PROBLEM STATEMENT - Apart from the pictures, every entry must be retyped exactly.
****************
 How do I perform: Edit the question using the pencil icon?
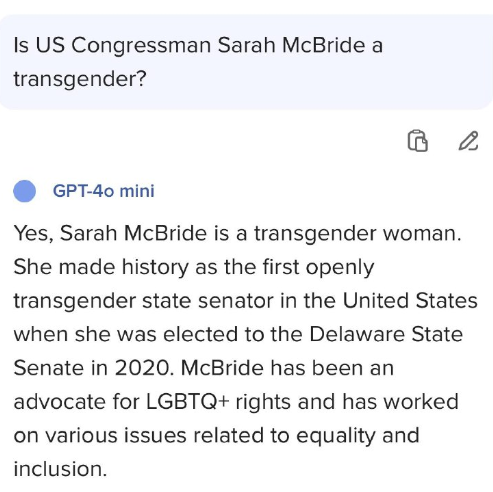(468, 141)

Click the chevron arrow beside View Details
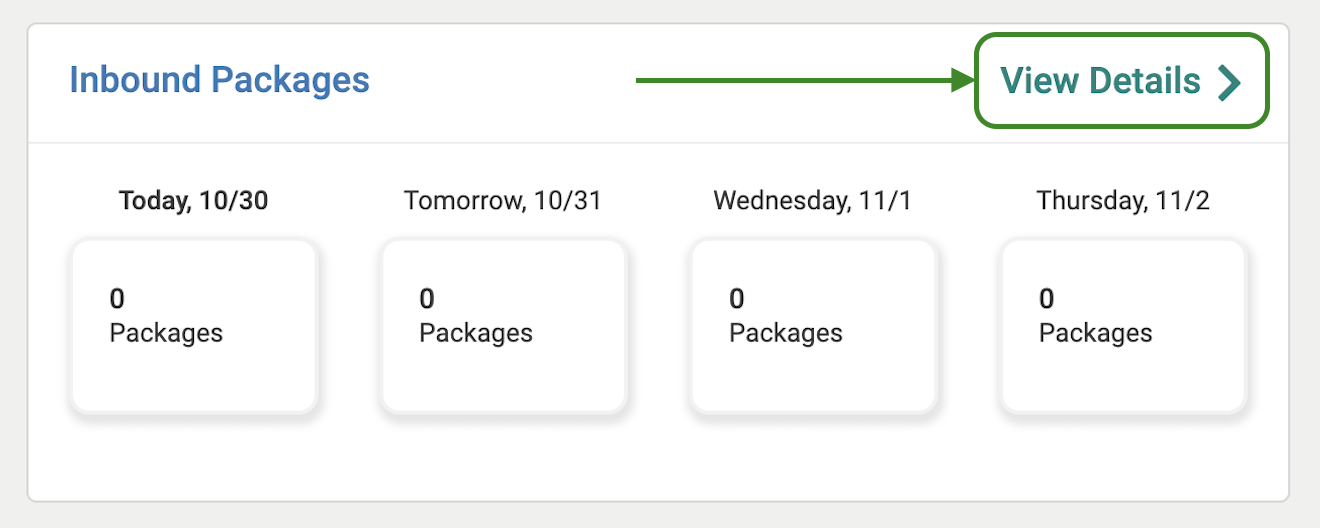click(x=1229, y=82)
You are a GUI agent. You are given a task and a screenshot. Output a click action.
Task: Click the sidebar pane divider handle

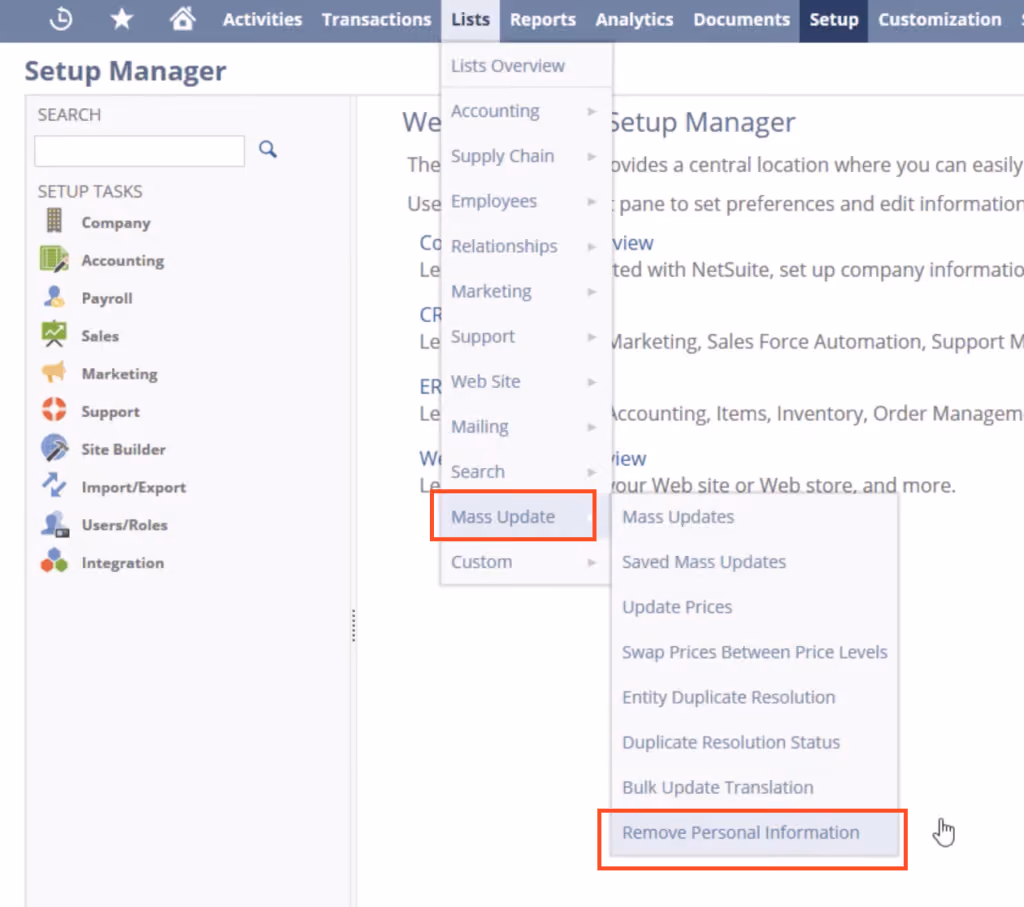tap(353, 625)
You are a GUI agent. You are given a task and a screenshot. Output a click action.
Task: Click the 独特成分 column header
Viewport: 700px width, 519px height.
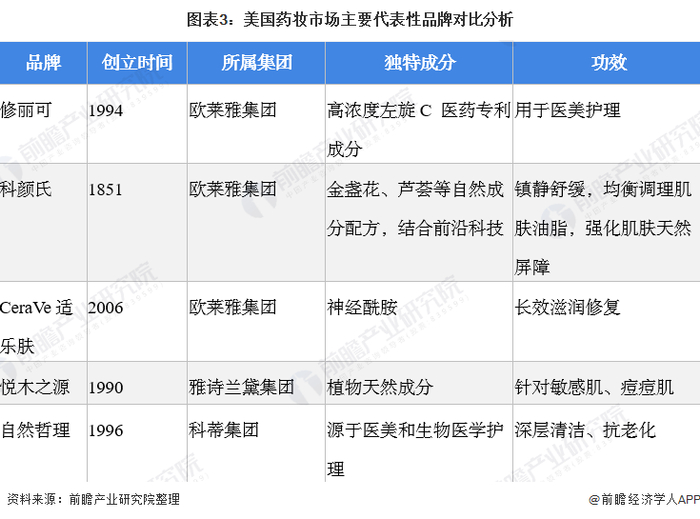[419, 63]
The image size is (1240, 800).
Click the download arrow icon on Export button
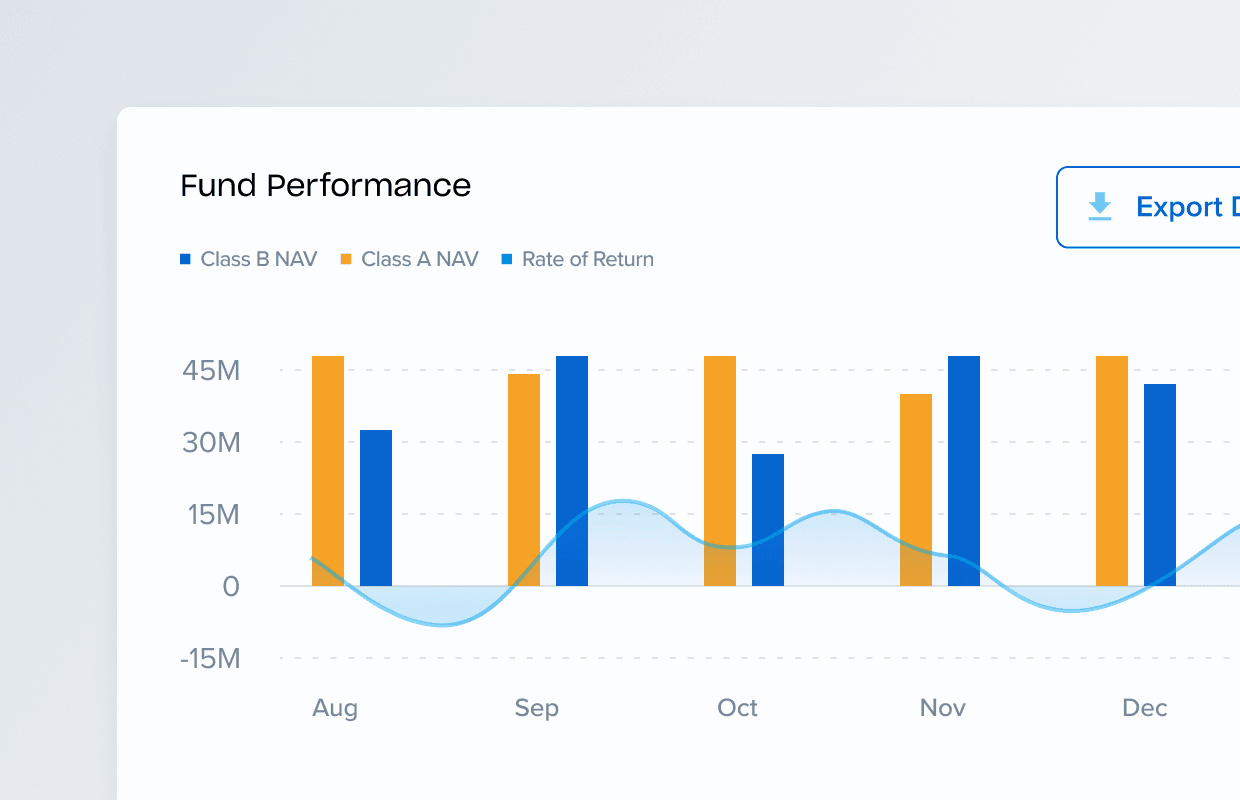pyautogui.click(x=1100, y=207)
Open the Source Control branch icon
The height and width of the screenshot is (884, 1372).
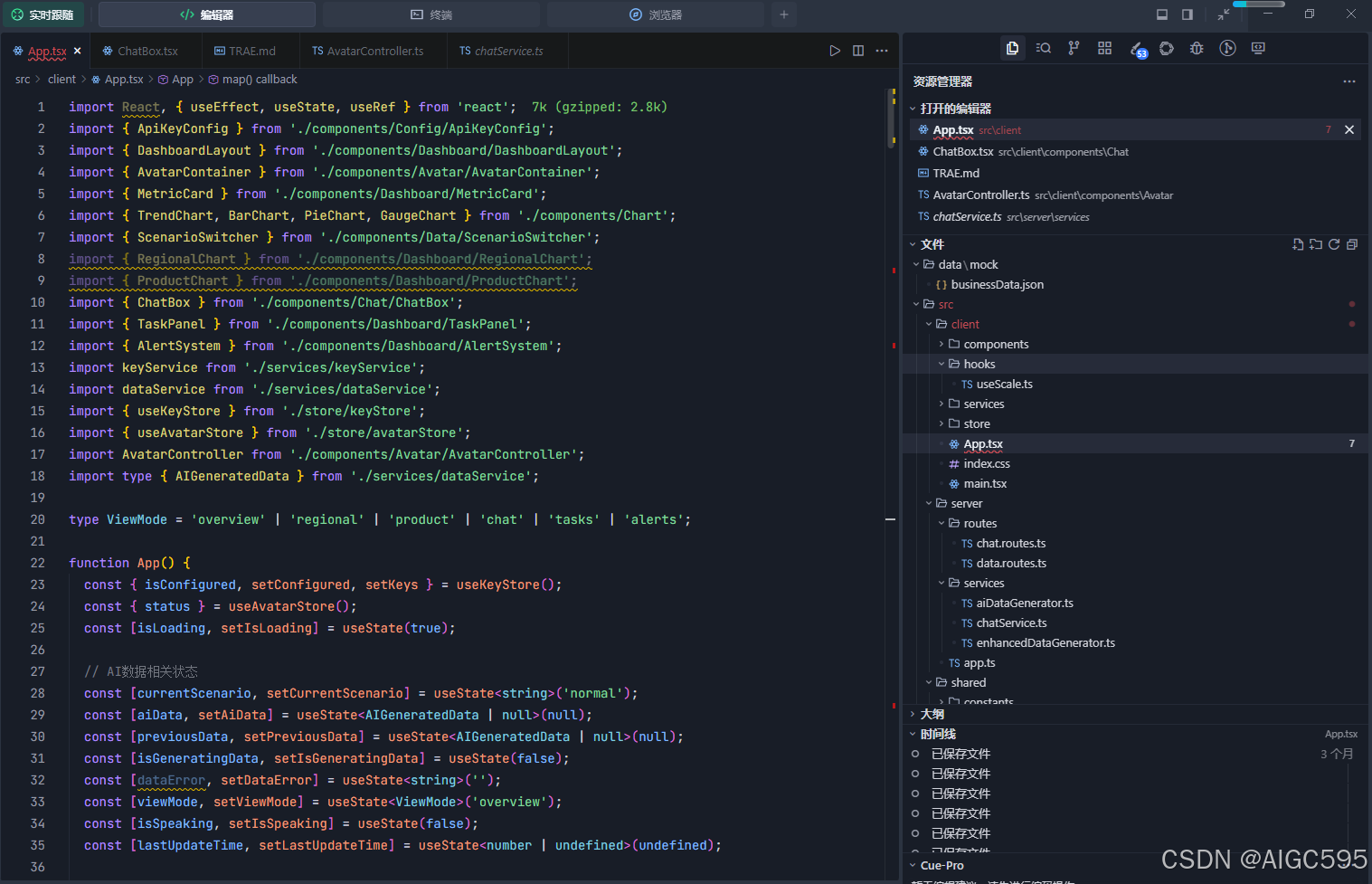1074,48
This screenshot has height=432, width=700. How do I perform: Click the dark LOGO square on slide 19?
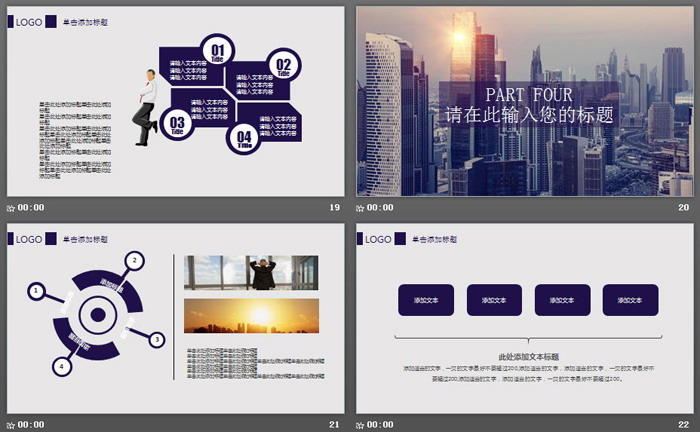pyautogui.click(x=11, y=20)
****************
RESULT OF THIS EXERCISE -
 How do I perform: Edit the question using the pencil icon?
(468, 141)

Click the chevron arrow beside View Details
click(x=1229, y=82)
You are a GUI agent. You are given a task and a screenshot. Output a click action.
Task: Click the sidebar pane divider handle

tap(353, 625)
You are a GUI agent. You are given a task and a screenshot. Output a click action.
Task: Click the 独特成分 column header
Viewport: 700px width, 519px height.
[419, 63]
The image size is (1240, 800).
Click the download arrow icon on Export button
pyautogui.click(x=1100, y=207)
Open the Source Control branch icon
The height and width of the screenshot is (884, 1372).
1074,48
This screenshot has height=432, width=700. How do I perform: Click the dark LOGO square on slide 19?
pyautogui.click(x=11, y=20)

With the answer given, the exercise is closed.